Psychobiotics improve propionic acid-induced neuroinflammation in juvenile rats, rodent model of autism

Abstract

This study aimed to evaluate the protective and therapeutic potency of bee pollen and probiotic mixture on brain intoxication caused by propionic acid (PPA) in juvenile rats. Five groups of six animals each, were used: the control group only receiving phosphate-buffered saline; the bee pollen and probiotic-treated group receiving a combination of an equal quantity of bee pollen and probiotic (0.2 kg/kg body weight); the PPA group being treated for 3 days with an oral neurotoxic dose of PPA (0.25 kg/kg body weight); the protective and therapeutic groups receiving bee pollen and probiotic mixture treatment right before and after the neurotoxic dose of PPA, respectively. The levels of interleukin (IL)-1ß, IL-6, IL-8, IL-10, IL-12, tumor necrosis factor α, and interferon γ (IFN-γ) were investigated to evaluate the neuroinflammatory responses in brain tissues from different animal groups. The much higher IL-1β, IL-8, and IFN-γ, as pro-inflammatory cytokines (P < 0.001), together with much lower IL-10, as anti-inflammatory cytokine (P < 0.001) compared to controls clearly demonstrated the neurotoxic effects of PPA. Interestingly, the mixture of bee pollen and probiotics was effective in alleviating PPA neurotoxic effects in both therapeutic and protective groups demonstrating highly significant changes in IL-1β, IL-8, IL-10, and IFN-γ levels together with non-significant reduction in IL-6 levels compared to PPA-treated rats. Overall, our findings demonstrated a new approach to the beneficial use of psychobiotics presenting as bee pollen and probiotic combination in neuroinflammation through cytokine changes as a possible role of glial cells in gut-brain axis.

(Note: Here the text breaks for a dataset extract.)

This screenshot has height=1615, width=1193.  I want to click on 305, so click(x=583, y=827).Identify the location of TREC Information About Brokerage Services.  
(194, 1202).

Keywords: autism; bee pollen; cytokines; neurotoxic; probiotic; psychobiotics.

Figure 1

Diagrammatic scheme of the animal experiments. PPA was a product of Sigma-Aldrich (USA). Bee pollen (NZ Bee Pollen Granules) and probiotics (PROTEXIN^®) were products of Happy Valley (New Zealand) and Probiotics International Limited (UK), respectively.

Figure 2

Mean value ± S.D. of all the measured parameters in brain homogenate of treated rats’ pups compared to control group. Only P values ≤0.05 were considered significant. ^a is the comparison between control vs PPA-treated groups; ^b is the comparison between PPA-treated group vs therapeutic and protective groups; ^c is the comparison between therapeutic vs protective groups.